Abstract

The influence of duty cycle on ozone generation and discharge characteristics was investigated experimentally using volume dielectric barrier discharge in both synthetic air and pure oxygen at atmospheric pressure. The discharge was driven by an amplitude-modulated AC high voltage–power supply producing TON (a single AC cycle) and TOFF periods with a widely variable duty cycle. The experimental results show that the energy delivered to the discharge during each AC cycle remains roughly constant and is independent of feed gas, duty cycle and TOFF. Both average discharge power and ozone concentration show an initial linear increase with duty cycle, and deviate gradually from linearity owing to an increase in gas temperature at higher duty cycles.
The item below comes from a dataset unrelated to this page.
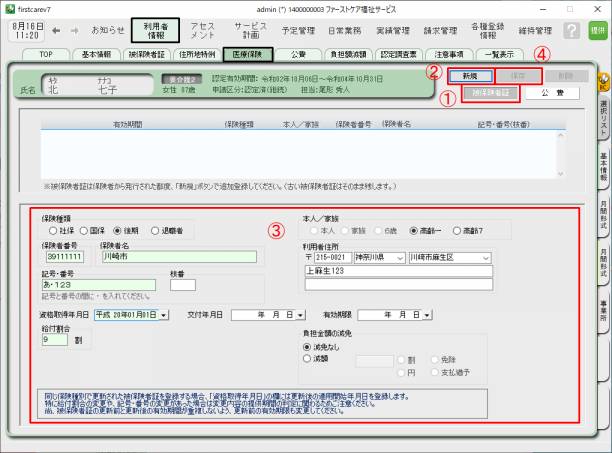Click the 被保険者証 button
Viewport: 612px width, 453px height.
492,93
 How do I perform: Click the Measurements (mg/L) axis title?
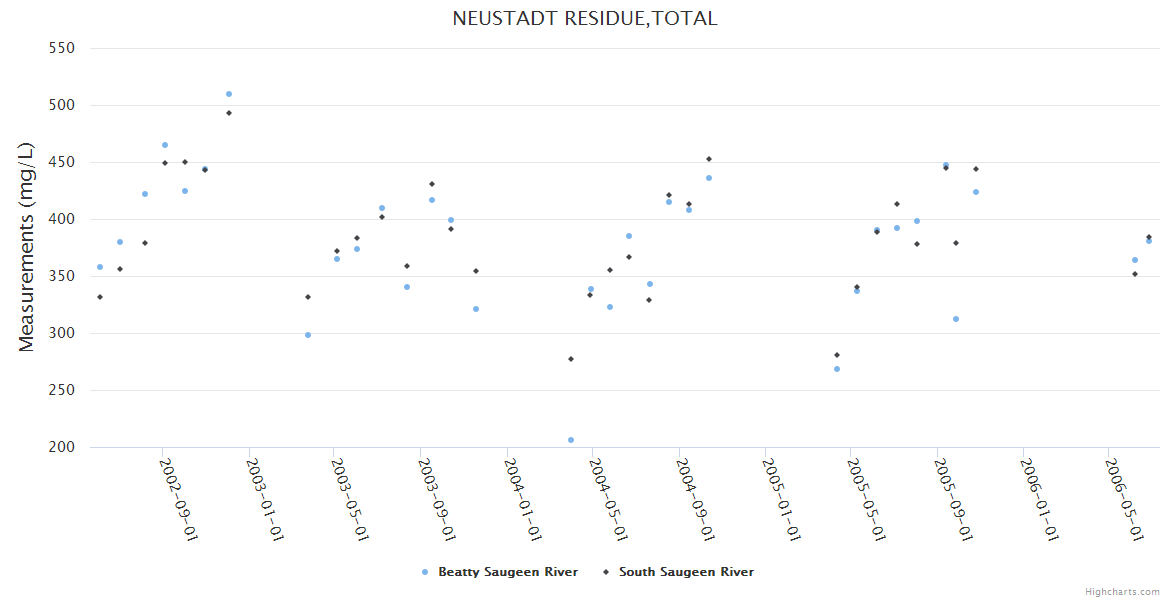[x=27, y=247]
Nevertheless, ozone yield remains nearly constant (45.7 ± 3.5 g/kWh in synthetic air and 94.7 ± 3.1 g/kWh in pure oxygen) over a wide range of applied duty cycles (0.02–1). This property can be conveniently employed to develop a unique ozone generator with a widely adjustable ozone concentration and simultaneously a constant ozone yield. Additionally, the discharges in synthetic air and pure oxygen have similar electrical characteristics; however, there are observable differences in apparent luminosity, which is weak and white-toned for synthetic air discharge, and bright and blue-toned for pure oxygen discharge.